The trust's current chief medical officer as of July 2025 is Dr. Ruth Williamson (Consultant Radiologist). The chief nurse as of September 2018 is Julie Dawes (previously chief nurse and chief executive of Southern Health NHS Foundation Trust). The chief financial officer is Steve West, and the chief operating officer is Andy Hyett.

The Trust's clinical services are organised into three divisions: surgical services, medical services and Family and Clinical Support Service. Each division is led by a medical director who is supported by an operations director.

== Performance ==
Like many NHS hospitals the Trust has had difficulty in meeting the national target in its emergency department which has seen a rise of nearly 8% in patient numbers in 2014. In the year 2015/2016, HHFT failed this target which aims to see 95% of patients admitted to A&E discharged or admitted within 4 hours. The trust spent £4 million on agency staff in 2014/15.

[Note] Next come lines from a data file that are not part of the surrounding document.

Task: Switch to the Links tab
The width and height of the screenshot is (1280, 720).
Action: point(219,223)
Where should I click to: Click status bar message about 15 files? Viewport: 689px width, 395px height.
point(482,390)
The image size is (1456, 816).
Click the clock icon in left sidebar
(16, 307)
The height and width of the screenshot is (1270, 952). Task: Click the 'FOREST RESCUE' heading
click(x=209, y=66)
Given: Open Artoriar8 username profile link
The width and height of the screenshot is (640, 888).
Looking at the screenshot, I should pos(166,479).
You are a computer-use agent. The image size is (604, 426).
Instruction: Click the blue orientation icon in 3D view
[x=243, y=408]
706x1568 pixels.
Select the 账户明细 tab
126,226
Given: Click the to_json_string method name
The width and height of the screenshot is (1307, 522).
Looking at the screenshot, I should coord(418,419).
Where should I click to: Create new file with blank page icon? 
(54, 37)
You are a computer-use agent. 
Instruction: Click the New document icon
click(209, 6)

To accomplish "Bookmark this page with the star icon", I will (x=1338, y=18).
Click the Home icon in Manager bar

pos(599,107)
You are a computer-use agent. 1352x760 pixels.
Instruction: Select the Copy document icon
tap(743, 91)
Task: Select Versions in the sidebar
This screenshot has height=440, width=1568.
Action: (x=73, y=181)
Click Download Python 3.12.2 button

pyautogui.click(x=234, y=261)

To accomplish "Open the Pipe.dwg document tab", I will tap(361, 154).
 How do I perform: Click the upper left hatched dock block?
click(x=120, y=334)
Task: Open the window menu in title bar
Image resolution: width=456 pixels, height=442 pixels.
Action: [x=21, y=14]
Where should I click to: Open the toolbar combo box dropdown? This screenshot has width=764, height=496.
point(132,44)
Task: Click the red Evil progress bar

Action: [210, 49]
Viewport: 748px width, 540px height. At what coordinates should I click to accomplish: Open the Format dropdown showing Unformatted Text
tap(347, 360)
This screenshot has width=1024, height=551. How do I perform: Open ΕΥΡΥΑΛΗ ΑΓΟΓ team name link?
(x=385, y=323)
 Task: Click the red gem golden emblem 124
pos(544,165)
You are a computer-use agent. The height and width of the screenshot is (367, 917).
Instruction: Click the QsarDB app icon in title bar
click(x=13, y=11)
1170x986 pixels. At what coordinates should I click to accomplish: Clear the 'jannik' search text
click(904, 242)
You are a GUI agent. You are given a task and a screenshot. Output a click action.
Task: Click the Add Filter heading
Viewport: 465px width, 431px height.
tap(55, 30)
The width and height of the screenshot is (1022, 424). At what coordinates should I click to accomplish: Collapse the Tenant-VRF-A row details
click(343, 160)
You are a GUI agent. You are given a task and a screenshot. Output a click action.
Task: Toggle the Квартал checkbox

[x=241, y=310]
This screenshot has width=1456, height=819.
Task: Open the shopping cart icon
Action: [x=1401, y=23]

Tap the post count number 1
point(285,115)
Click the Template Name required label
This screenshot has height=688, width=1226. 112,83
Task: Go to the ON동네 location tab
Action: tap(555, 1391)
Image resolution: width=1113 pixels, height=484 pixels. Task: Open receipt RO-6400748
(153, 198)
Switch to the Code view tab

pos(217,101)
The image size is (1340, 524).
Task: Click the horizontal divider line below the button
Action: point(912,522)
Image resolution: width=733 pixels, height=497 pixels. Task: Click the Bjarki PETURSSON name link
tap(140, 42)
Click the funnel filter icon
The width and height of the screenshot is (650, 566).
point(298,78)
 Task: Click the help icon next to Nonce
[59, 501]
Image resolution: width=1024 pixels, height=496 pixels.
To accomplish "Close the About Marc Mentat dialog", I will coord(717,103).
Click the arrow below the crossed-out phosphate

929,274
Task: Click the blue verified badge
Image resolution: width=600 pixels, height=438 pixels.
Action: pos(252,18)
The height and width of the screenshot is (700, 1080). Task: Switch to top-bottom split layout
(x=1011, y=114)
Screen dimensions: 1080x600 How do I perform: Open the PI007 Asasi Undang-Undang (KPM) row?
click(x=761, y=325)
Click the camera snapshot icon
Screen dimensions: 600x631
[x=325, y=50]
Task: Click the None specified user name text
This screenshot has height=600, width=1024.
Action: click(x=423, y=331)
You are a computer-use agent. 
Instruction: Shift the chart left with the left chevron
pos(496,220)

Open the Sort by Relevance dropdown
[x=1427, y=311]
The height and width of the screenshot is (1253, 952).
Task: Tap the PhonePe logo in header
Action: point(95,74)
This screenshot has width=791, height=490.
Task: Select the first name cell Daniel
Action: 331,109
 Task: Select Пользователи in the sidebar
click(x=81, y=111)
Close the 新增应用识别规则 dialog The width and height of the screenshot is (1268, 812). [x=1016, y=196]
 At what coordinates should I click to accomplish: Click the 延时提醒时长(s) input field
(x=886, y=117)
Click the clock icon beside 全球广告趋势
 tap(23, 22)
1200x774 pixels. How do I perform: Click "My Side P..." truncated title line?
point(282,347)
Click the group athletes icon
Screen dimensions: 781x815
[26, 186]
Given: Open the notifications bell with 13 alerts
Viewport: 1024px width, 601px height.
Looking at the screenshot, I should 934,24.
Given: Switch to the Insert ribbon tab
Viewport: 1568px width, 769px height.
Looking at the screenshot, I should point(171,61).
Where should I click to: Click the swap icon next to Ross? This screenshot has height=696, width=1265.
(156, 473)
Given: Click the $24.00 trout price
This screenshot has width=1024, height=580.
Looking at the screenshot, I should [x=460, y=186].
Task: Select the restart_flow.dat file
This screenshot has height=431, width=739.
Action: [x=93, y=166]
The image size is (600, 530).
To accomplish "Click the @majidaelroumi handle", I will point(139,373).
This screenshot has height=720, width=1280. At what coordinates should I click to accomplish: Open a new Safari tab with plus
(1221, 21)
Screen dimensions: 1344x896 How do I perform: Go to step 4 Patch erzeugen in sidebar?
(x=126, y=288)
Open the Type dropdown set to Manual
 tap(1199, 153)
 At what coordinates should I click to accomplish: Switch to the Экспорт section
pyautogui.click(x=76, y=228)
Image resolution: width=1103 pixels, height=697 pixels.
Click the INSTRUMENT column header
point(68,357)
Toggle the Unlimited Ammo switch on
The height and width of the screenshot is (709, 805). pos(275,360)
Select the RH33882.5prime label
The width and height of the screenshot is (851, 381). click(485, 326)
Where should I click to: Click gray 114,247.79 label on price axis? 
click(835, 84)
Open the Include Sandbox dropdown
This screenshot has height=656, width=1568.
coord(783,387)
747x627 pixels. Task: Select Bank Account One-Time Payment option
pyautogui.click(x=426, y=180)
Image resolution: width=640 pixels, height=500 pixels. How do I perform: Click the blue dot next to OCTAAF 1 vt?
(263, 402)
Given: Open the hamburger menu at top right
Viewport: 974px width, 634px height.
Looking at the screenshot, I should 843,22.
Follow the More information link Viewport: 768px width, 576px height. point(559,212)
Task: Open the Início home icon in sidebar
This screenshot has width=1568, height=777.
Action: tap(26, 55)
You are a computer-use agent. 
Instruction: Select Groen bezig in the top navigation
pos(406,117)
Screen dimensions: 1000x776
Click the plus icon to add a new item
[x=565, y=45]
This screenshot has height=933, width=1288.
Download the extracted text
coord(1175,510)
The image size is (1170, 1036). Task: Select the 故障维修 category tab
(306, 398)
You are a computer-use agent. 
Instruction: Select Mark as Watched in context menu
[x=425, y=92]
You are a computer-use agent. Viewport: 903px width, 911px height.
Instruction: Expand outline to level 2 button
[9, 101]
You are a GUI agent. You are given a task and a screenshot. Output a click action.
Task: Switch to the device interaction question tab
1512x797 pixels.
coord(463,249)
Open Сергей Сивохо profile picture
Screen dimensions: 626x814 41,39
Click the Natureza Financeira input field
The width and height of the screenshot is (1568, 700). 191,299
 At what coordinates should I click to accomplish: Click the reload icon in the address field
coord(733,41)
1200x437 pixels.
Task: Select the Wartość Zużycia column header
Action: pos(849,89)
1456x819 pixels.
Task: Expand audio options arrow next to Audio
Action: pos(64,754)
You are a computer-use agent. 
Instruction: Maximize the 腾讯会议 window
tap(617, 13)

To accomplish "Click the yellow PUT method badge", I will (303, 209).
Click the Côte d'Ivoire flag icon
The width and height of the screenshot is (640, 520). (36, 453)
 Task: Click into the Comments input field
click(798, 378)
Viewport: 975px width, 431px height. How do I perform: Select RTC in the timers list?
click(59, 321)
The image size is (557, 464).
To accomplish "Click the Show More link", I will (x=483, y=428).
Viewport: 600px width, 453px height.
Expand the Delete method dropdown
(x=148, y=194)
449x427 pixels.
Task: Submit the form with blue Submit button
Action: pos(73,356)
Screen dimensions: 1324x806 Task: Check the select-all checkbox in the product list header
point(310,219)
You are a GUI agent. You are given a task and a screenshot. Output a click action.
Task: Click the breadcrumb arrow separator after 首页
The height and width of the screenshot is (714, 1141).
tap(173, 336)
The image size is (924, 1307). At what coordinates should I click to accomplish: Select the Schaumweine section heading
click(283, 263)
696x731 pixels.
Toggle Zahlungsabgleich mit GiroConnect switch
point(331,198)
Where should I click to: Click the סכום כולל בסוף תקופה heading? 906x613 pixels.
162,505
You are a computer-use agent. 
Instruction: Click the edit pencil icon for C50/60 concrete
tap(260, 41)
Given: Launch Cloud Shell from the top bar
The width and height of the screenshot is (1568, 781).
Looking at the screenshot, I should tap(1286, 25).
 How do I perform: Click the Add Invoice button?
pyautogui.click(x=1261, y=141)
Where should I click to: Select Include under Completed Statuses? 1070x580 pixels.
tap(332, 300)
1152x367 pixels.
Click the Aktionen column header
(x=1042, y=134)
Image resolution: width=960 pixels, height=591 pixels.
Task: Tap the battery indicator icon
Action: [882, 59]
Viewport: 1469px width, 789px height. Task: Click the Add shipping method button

In the week leading up to Christmas Day 2022, Hampshire Hospitals declared a critical incident at all sites, and was mirrored by South Central Ambulance Service, due to a high demand of patients seeking urgent and emergency care.

==Development==
In 2014, the Trust announced plans for a new Critical Treatment Hospital to be built alongside a new £18.5m cancer treatment centre, on land at North Waltham, Hampshire. It would have a centralised obstetric labour unit and midwifery-led birthing centre, paediatric ward, central pathology laboratory, ambulance station, energy centre and a helicopter landing pad. The total cost of delivering the hospital was expected to be £150 million, of which £120 million was the cost of building. The project was halted by the local Clinical commissioning groups in November 2017 citing concerns that it was not affordable.

In December 2017, plans were announced for the building of the Winchester Hospice. This would be a 10 bedded hospice based in Winchester. The hospice opened in 2021.

In 2021 consultation will begin as part of the Hampshire Together Programme that will involve the upgrade of existing trust infrastructure.